• **Exercise 1**
From the Harding Academy text, list every sport that boys may take part in.
• **Exercise 2**
Please render part of the records as a numbered list, leaving out blank lines and pictures. Begin at the line that contains "This screenshot has width=487, height=273." and stop after the line that contains "[x=39, y=44]".

• **Extract provided**

Harding Academy is a K-12 private school in Searcy, Arkansas. It is affiliated with Harding University.  Like that institution, it is associated with the Churches of Christ and named in honor of an early minister of that fellowship, James A. Harding.

James Gurchiek is the current headmaster.
Bradley Francis is the High School Principal.
Matthew Henderson is the Elementary Principal.

Student life
Harding Academy is accredited by the National Christian School Association. Many students take Advanced Placement (AP) courses and successfully gain college credit while still enrolled in high school.

The FIRST LEGO League (Mindsweepers) team won the state championship in 2017 and 2021. The FIRST Robotics Competition team (Team 3937 Breakaway) won the 2014 Arkansas Regional and Louisiana Bayou Regional as well as the 2015 and 2017 Louisiana Bayou Regional. 

Every school day the students and faculty meet for chapel followed by a 45-minute bible study period that all students grades 7-12 attend. The school also participates in various community events including hosting the Wildcat Road Mile, Micah Rine 5k, and the Breakaway 10k.

Athletics
Harding Academy's mascot is the wildcat, and the school colors are red and white.

The Harding Academy Wildcats participate in the 3A Classification and 3A Region 2 Conference as sanctioned by the Arkansas Activities Association. Boys may participate in these sports:

 Football: Harding Academy football won three consecutive  state championships in 2019 and 2020 and 2021. The Wildcats won their first 3A Classification football state championship in 2012 with a 49–45 win over Glen Rose. They have previously won championships in 1976, 1977, 1983, and 2002. The junior high football team had an undefeated season in 2007.  They again had an undefeated season in 2012. In 2015, the Wildcats won their 6th State Championship.
 Cross country running
 Golf
 Basketball: The boys basketball team won the 3A classification state basketball championship in 2013 and 2021. 
 Tennis: The boys tennis teams have won three state championships (1974, 1984, 1986).
 Baseball: After just a few seasons the baseball team won the Arkansas AAA State Championship in 2008, the first time the school has won a state title in baseball (Bagley).  They then followed with more championships in 2013, 2017, and 2018. The baseball team also won the state championship in 2021
 Track
 Soccer: The boys soccer team won their first state championship in 2022.

[Location data for words and elements]
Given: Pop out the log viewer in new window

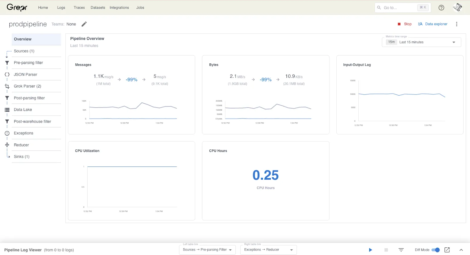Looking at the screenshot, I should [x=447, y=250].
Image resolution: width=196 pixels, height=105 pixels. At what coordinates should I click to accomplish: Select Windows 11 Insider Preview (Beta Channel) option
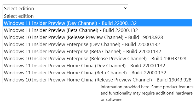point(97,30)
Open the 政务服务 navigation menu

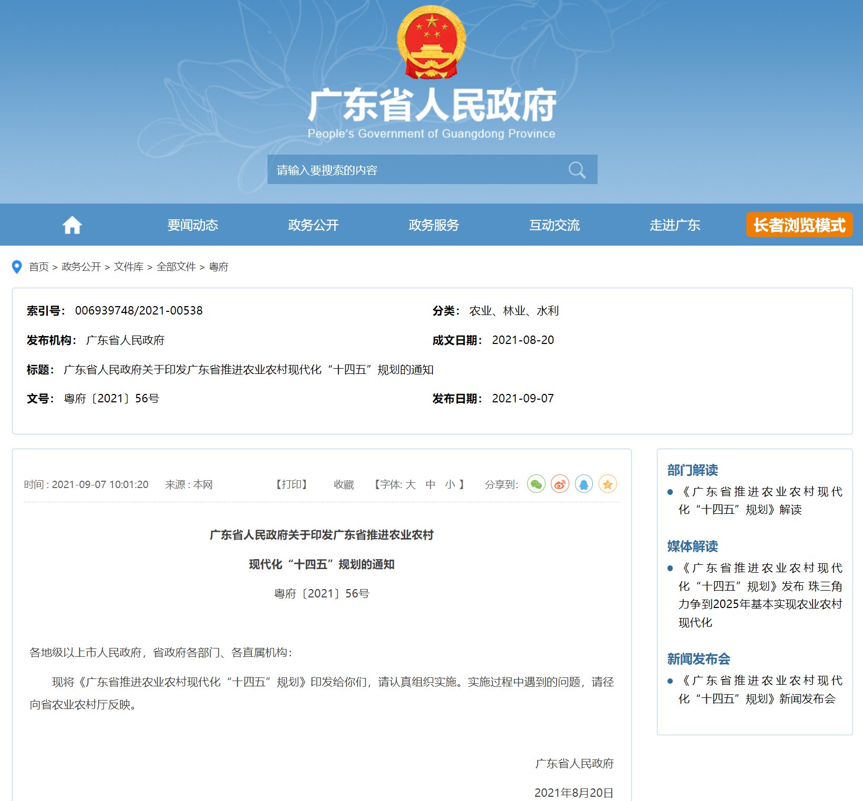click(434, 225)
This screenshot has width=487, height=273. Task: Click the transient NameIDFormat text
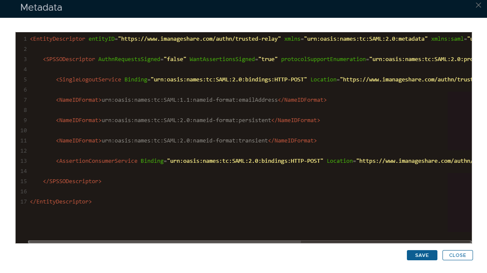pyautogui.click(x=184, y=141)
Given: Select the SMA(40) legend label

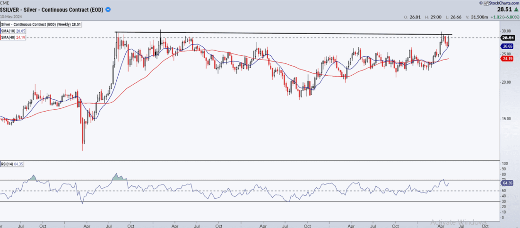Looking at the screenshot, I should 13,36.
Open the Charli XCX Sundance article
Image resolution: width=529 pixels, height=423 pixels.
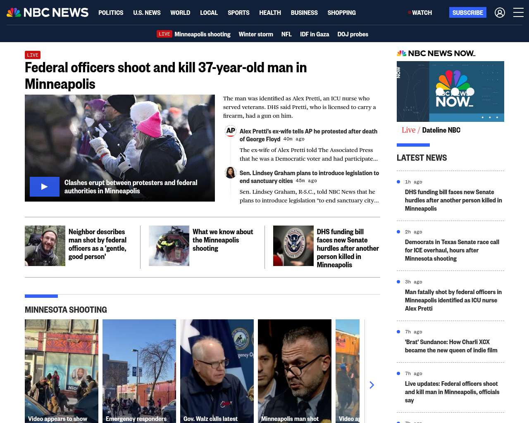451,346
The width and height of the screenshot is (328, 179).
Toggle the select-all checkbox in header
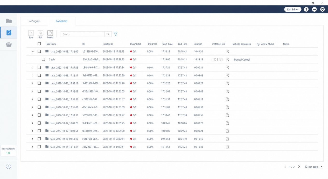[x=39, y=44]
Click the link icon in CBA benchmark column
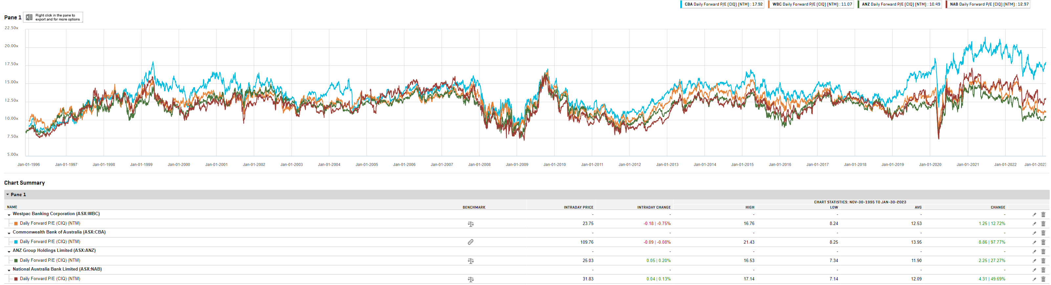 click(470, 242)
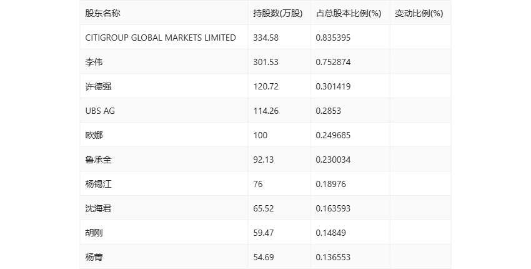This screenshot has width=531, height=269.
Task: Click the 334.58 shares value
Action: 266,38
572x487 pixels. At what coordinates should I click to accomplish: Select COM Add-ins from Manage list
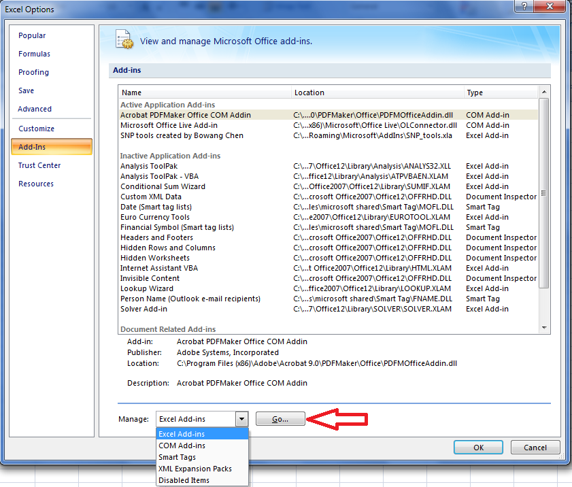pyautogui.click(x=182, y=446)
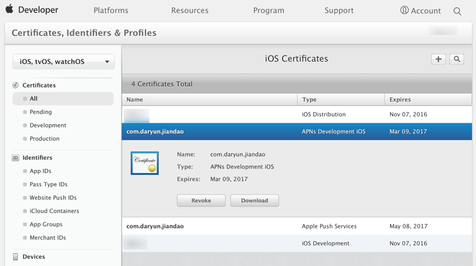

• **Exercise answer 1**
Football, cross country running, golf, basketball, tennis, baseball, track, soccer

• **Exercise answer 2**
1. This screenshot has width=487, height=273. Task: Click the transient NameIDFormat text
2. pyautogui.click(x=184, y=141)
3. Given: Select the SMA(40) legend label
4. Looking at the screenshot, I should 13,36.
5. Open the Charli XCX Sundance article
6. Image resolution: width=529 pixels, height=423 pixels.
7. 451,346
8. The width and height of the screenshot is (328, 179).
9. Toggle the select-all checkbox in header
10. [x=39, y=44]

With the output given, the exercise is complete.